What happens after the hearing?
The decision, and the reason for it, will be made in writing. The decision is usually notified no later than 15 working days after the hearing. The applicant and all submitters, even those who chose to not attend the hearing or speak in support of their submission, will receive a copy of the decision.
You can appeal if you don't like the decision or some of the consent conditions. If your application for a resource consent was not publicly notified, or it was publicly notified but did not receive any submissions, you can either:
- Object to the decision under Section 357 of the RMA. This requires us to reconsider its decision. The reasons for any objection must be set out in writing and received by us within 15 working days of you receiving the decision letter. You may go through a hearing process. If you are still unhappy with our decision, you may appeal to the Environment Court.
- Appeal directly to the Environment Court (without first requiring us to reconsider our decision) under Section 121 of the RMA.
If your application did receive submissions, you or any of the submitters can appeal the decision to the Environment Court under Section 121 of the RMA.

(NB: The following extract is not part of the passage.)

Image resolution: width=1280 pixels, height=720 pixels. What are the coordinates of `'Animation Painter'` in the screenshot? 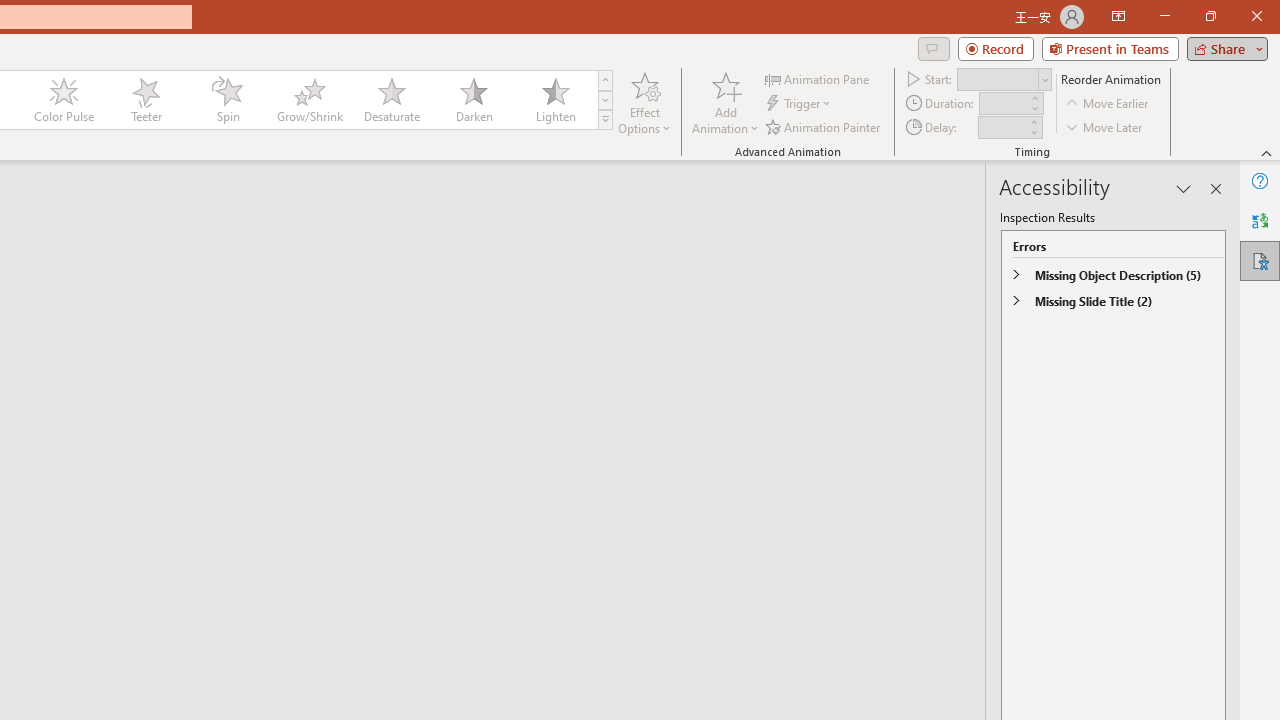 It's located at (824, 127).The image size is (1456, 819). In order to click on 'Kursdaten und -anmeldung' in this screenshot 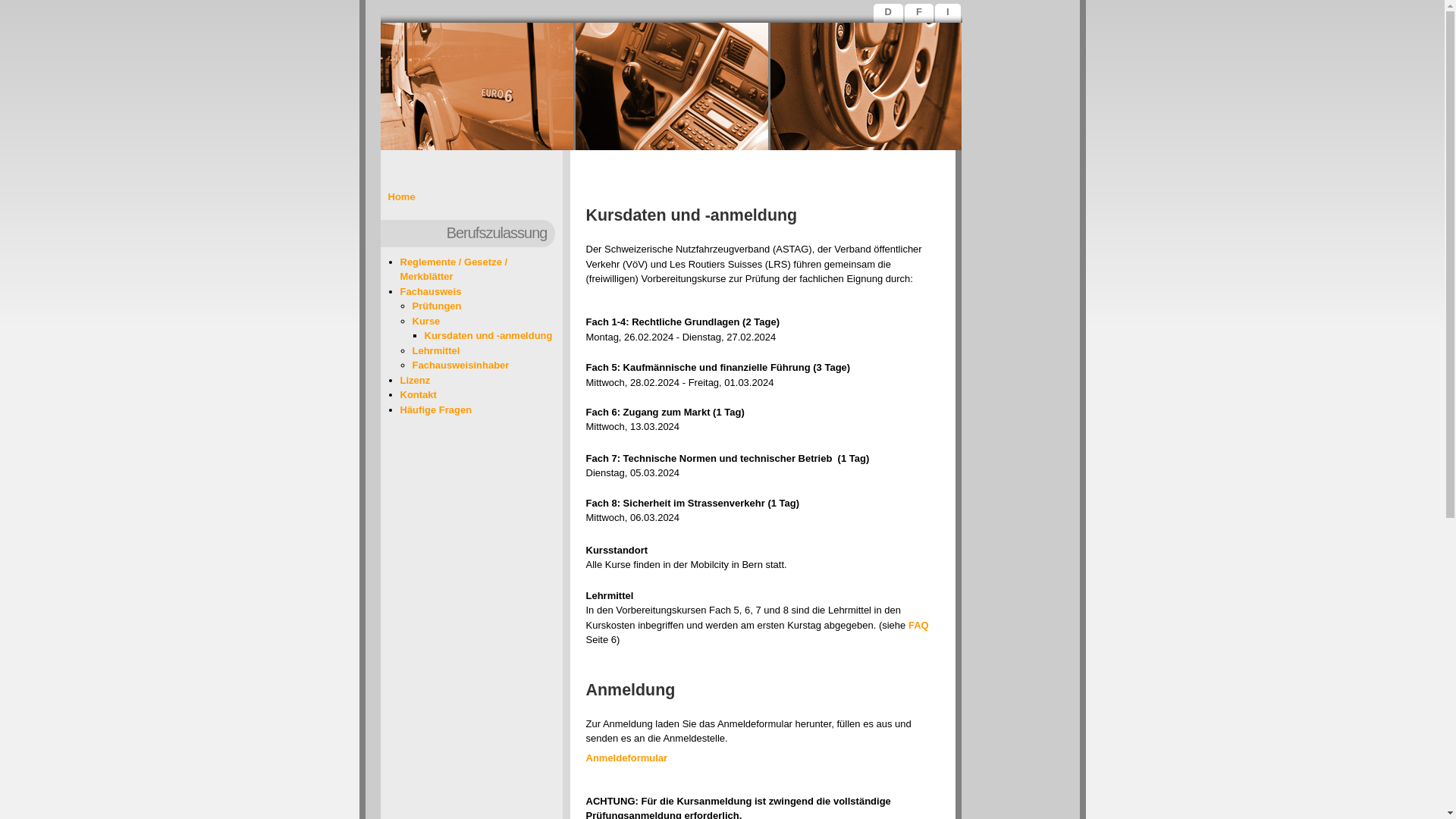, I will do `click(488, 334)`.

An appeal must be lodged with the Environment Court within 15 working days of receiving the notice of the decision. A $55 filing fee must accompany your notice of appeal. Appeals must be lodged with the Registrar of the Environment Court at the following address:
Registrar Environment Court
PO Box 5027
Your notice of appeal should be made on the form available from the Environment Court and state the reasons for the appeal and what it is you are seeking, e.g. for the consent to be declined, or some conditions of the consent to be changed. Within five working days of the appeal being lodged, you must also:
- Serve a copy of the notice of appeal on the people who made submissions on your application, and;
- Serve a copy of the notice of appeal on the Council.